▸ **Exercise input**
--------------------
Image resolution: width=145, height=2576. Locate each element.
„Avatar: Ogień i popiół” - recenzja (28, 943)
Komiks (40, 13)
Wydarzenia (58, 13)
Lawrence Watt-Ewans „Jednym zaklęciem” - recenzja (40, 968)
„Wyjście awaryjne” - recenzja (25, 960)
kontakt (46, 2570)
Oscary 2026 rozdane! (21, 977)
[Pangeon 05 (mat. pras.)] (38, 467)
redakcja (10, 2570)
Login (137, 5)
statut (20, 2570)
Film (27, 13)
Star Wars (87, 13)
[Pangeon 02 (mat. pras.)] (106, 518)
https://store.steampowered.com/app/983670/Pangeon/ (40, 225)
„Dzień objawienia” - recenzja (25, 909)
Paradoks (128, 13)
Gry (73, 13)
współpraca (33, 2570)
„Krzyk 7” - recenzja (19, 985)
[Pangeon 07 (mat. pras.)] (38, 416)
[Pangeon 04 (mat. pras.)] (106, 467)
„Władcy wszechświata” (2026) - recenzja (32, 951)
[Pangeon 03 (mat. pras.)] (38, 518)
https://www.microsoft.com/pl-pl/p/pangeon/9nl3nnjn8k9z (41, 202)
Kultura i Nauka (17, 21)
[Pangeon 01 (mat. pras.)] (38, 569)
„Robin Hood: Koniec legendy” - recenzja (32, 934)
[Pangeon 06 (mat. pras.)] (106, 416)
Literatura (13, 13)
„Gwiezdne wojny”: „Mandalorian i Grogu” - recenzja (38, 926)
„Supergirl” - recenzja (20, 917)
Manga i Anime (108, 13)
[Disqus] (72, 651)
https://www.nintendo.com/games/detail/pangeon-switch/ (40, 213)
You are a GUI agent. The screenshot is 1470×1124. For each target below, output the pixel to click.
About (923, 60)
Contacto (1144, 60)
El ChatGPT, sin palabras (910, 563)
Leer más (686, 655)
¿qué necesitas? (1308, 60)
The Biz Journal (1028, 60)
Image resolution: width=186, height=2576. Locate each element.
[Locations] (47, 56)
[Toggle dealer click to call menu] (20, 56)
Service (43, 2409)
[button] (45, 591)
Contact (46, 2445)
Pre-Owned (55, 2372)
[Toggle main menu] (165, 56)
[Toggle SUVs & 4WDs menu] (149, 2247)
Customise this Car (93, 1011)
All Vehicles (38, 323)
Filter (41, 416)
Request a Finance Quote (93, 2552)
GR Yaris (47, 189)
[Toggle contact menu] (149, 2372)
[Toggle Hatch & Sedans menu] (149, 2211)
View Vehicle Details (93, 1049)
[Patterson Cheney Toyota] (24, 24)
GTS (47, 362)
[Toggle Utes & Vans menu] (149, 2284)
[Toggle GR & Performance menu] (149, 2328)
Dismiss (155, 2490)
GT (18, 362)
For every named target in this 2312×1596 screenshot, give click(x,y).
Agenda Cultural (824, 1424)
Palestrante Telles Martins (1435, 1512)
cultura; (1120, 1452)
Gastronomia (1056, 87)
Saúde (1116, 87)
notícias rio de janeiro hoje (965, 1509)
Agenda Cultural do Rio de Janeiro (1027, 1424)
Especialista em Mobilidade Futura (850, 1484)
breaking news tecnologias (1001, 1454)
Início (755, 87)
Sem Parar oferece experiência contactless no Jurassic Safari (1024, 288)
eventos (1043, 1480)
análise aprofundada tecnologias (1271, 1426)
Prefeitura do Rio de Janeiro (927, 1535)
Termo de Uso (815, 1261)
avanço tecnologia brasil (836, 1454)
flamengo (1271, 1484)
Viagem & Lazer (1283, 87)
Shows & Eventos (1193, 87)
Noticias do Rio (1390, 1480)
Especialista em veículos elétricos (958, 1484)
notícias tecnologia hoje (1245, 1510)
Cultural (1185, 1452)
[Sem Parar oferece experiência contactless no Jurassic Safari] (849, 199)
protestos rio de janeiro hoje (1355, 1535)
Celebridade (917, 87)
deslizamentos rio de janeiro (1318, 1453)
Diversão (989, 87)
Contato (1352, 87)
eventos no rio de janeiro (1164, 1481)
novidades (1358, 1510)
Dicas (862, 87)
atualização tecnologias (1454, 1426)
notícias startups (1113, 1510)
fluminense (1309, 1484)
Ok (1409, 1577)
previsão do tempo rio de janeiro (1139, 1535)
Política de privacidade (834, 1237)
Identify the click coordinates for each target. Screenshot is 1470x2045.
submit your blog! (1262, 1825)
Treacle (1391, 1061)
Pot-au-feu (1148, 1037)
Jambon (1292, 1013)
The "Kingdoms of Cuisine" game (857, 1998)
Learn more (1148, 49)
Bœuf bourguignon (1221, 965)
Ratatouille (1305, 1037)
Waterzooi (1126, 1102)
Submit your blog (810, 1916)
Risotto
--------------------
▸ **Exercise description**
One stretch of the lines above is wanted, from the line that contains "Komiks (40, 13)" through the line that contains "The Biz Journal (1028, 60)". Output it exactly.

▸ **Exercise result**
Komiks (40, 13)
Wydarzenia (58, 13)
Lawrence Watt-Ewans „Jednym zaklęciem” - recenzja (40, 968)
„Wyjście awaryjne” - recenzja (25, 960)
kontakt (46, 2570)
Oscary 2026 rozdane! (21, 977)
[Pangeon 05 (mat. pras.)] (38, 467)
redakcja (10, 2570)
Login (137, 5)
statut (20, 2570)
Film (27, 13)
Star Wars (87, 13)
[Pangeon 02 (mat. pras.)] (106, 518)
https://store.steampowered.com/app/983670/Pangeon/ (40, 225)
„Dzień objawienia” - recenzja (25, 909)
Paradoks (128, 13)
Gry (73, 13)
współpraca (33, 2570)
„Krzyk 7” - recenzja (19, 985)
[Pangeon 07 (mat. pras.)] (38, 416)
[Pangeon 04 (mat. pras.)] (106, 467)
„Władcy wszechświata” (2026) - recenzja (32, 951)
[Pangeon 03 (mat. pras.)] (38, 518)
https://www.microsoft.com/pl-pl/p/pangeon/9nl3nnjn8k9z (41, 202)
Kultura i Nauka (17, 21)
[Pangeon 01 (mat. pras.)] (38, 569)
„Robin Hood: Koniec legendy” - recenzja (32, 934)
[Pangeon 06 (mat. pras.)] (106, 416)
Literatura (13, 13)
„Gwiezdne wojny”: „Mandalorian i Grogu” - recenzja (38, 926)
„Supergirl” - recenzja (20, 917)
Manga i Anime (108, 13)
[Disqus] (72, 651)
https://www.nintendo.com/games/detail/pangeon-switch/ (40, 213)
You are a GUI agent. The screenshot is 1470×1124. For each target below, output the pixel to click.
About (923, 60)
Contacto (1144, 60)
El ChatGPT, sin palabras (910, 563)
Leer más (686, 655)
¿qué necesitas? (1308, 60)
The Biz Journal (1028, 60)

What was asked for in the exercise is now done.